Studentki chętniej podnoszą kompetencje niż studenci

Studentki chętniej podnoszą kompetencje niż studenci
Fot. stock.adobe.com/Kzenon
Udostępnij Ikona facebook Ikona LinkedIn Ikona twitter
Z tzw. Programu Rozwoju Kompetencji, czyli dodatkowych zajęć, które miały ułatwić studentom zdobycie pracy od razu po ukończeniu studiów, chętniej korzystały kobiety. Nawet na politechnikach, które zdominowane są przez studentów płci męskiej, w tych dodatkowych zajęciach brało udział więcej studentek.

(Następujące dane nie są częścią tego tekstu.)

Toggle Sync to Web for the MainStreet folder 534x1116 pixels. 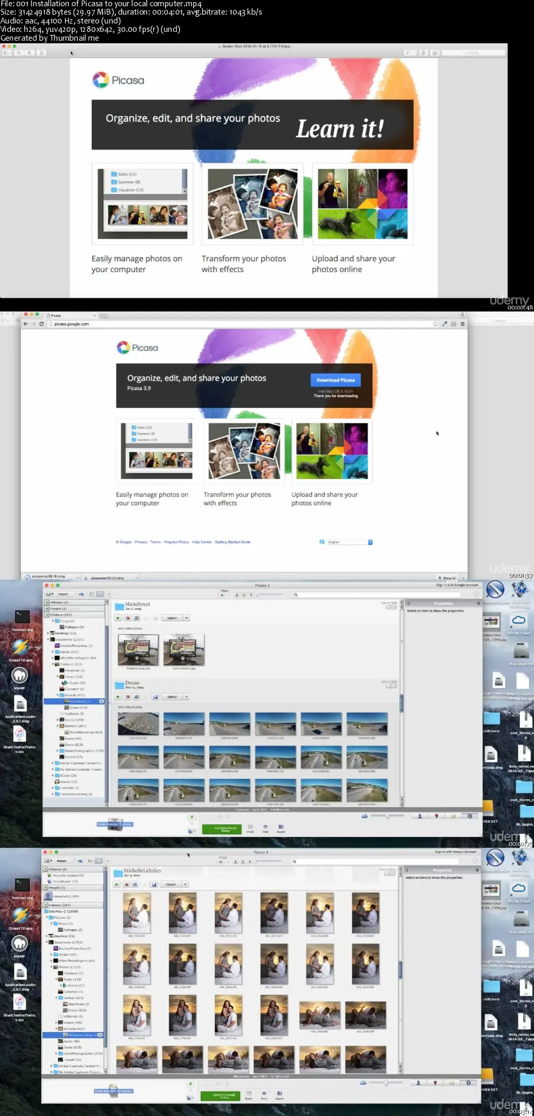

Z tzw. Programu Rozwoju Kompetencji, czyli dodatkowych zajęć, które miały ułatwić studentom zdobycie pracy od razu po ukończeniu studiów, chętniej korzystały kobiety #edukacja #studenci @LewiatanTweets

Zdaniem Konfederacji Lewiatan świadczy to większym udziale kobiet w kształceniu ustawicznym, otwartości na podnoszenie kompetencji i poszukiwania przewag na rynku pracy.

– Studentki były także bardziej wymagające, jeśli chodzi o merytoryczny poziom zajęć i ich faktyczne przełożenie na szanse na rynku pracy. Mężczyźni kierowali się częściej chęcią zbudowania sieci kontaktów – komentuje Małgorzata Lelińska, zastępczyni dyrektora departamentu funduszy europejskich Konfederacji Lewiatan.

Wyzwania w kontekście zmian na rynku pracy

Przed szkolnictwem wyższym stoją ogromne wyzwania w kontekście zmian na rynku pracy, przekształceń w procesach produkcji i organizacji pracy, w związku z pojawianiem się nowych oczekiwań wobec pracowników, zawodów, tworzeniem się gospodarek 4.0. Konieczne są zmiany, w tym więcej zintegrowanego podejścia i wspieranie wszelkich inicjatyw integrujących, np. na linii edukacja pozaformalna – edukacja formalna, więcej współpracy pomiędzy różnymi etapami nauczania (edukacja szkolna – edukacja wyższa), czy też bardziej efektywna i długofalowa, korzystna dla obu stron współpraca z pracodawcami. Te postulaty nie są nowe, ale wciąż aktualne.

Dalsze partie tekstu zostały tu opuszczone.